• LISTED RECORDS:
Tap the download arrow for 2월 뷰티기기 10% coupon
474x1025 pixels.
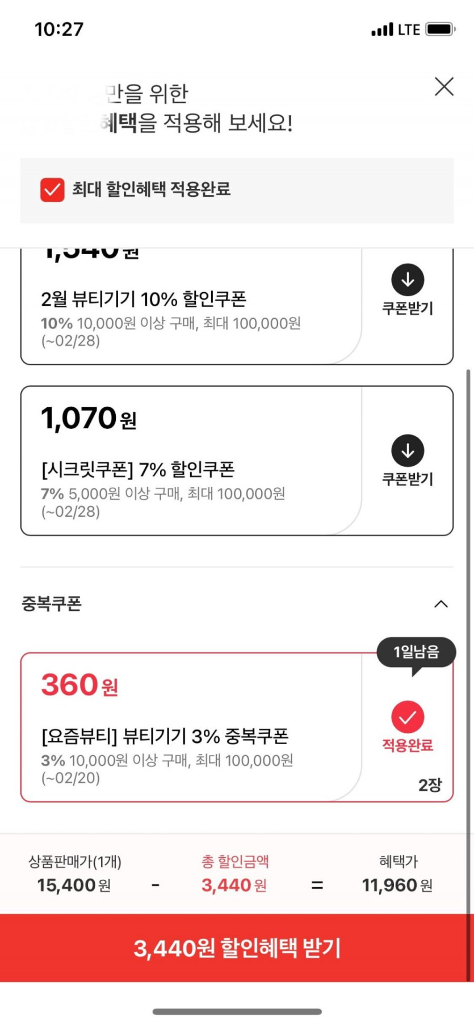408,280
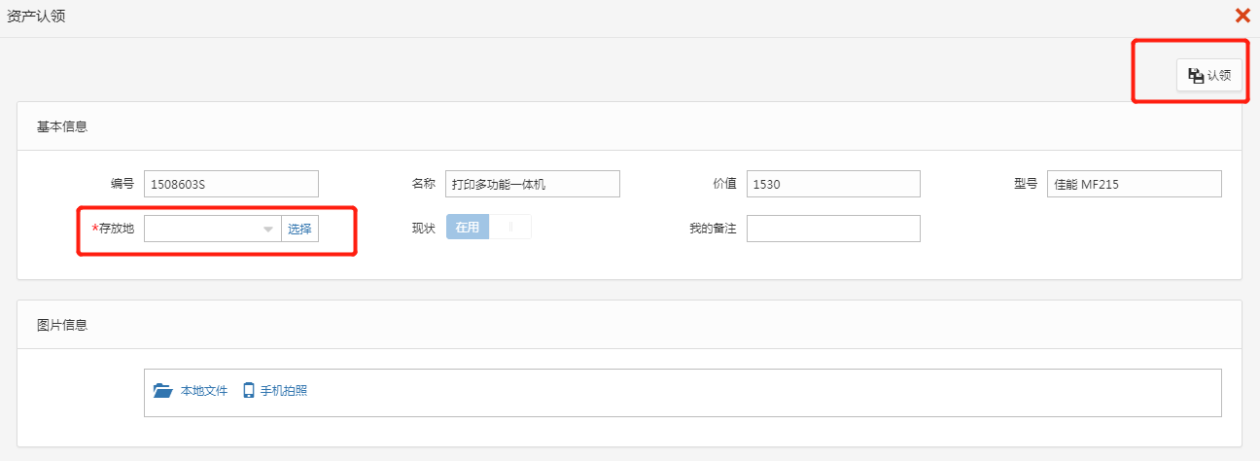Click the 图片信息 section header

62,325
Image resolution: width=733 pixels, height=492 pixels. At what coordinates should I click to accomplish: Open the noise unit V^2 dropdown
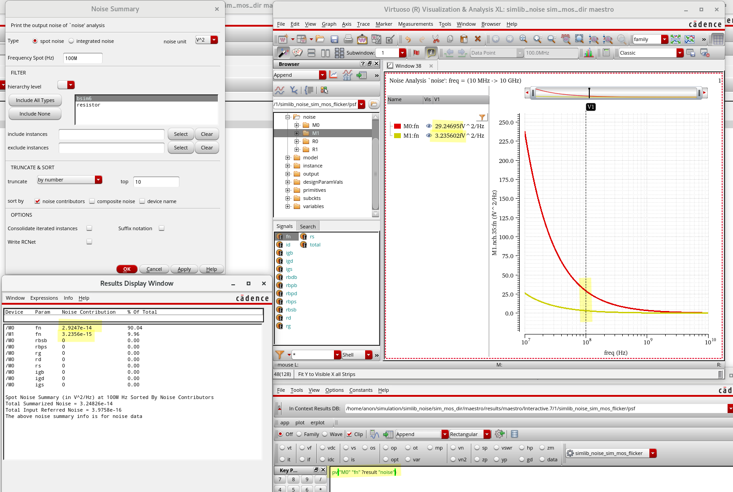coord(214,40)
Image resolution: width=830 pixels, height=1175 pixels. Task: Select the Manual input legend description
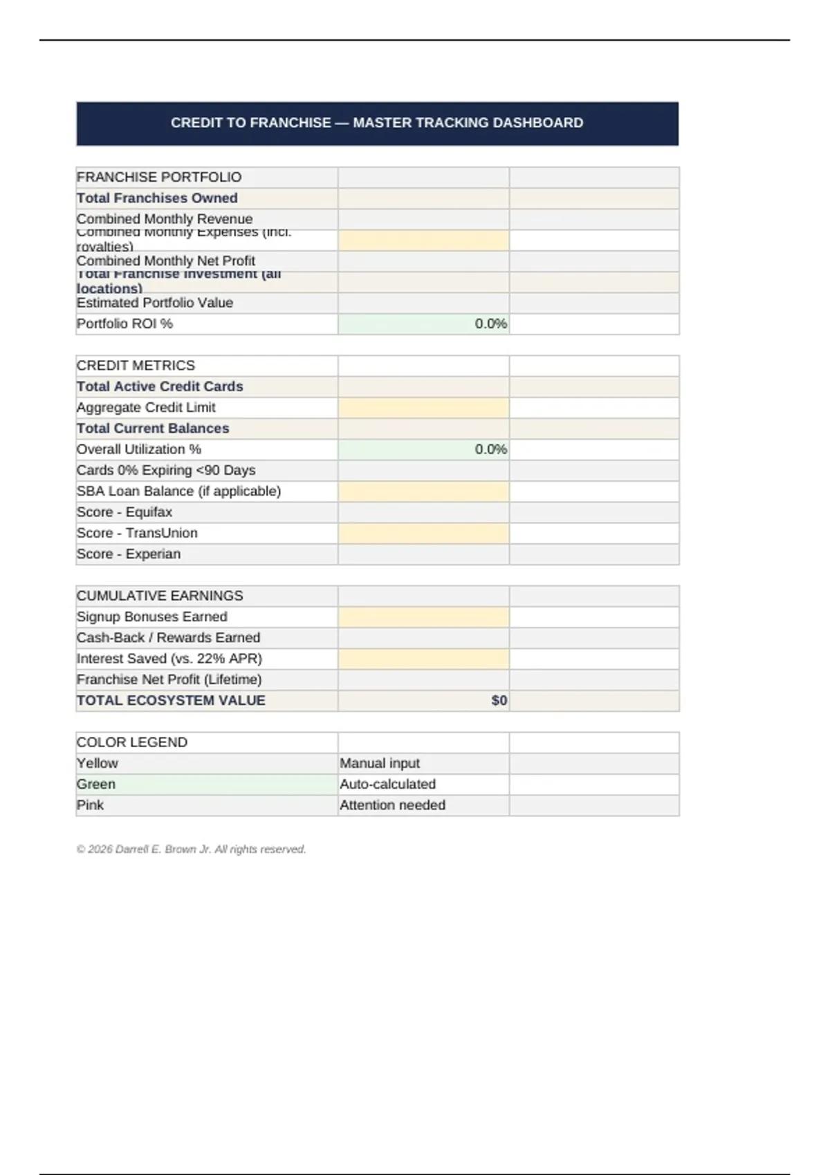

• WHAT YOU SHOULD DO: Output every line of the data above verbatim, with the pictures left out.

• RESPONSE FOR THIS EXERCISE:
Tap the download arrow for 2월 뷰티기기 10% coupon
474x1025 pixels.
408,280
Click the 图片信息 section header

62,325
Image resolution: width=733 pixels, height=492 pixels. At what coordinates should I click to accomplish: Open the noise unit V^2 dropdown
coord(214,40)
Image resolution: width=830 pixels, height=1175 pixels. Task: Select the Manual input legend description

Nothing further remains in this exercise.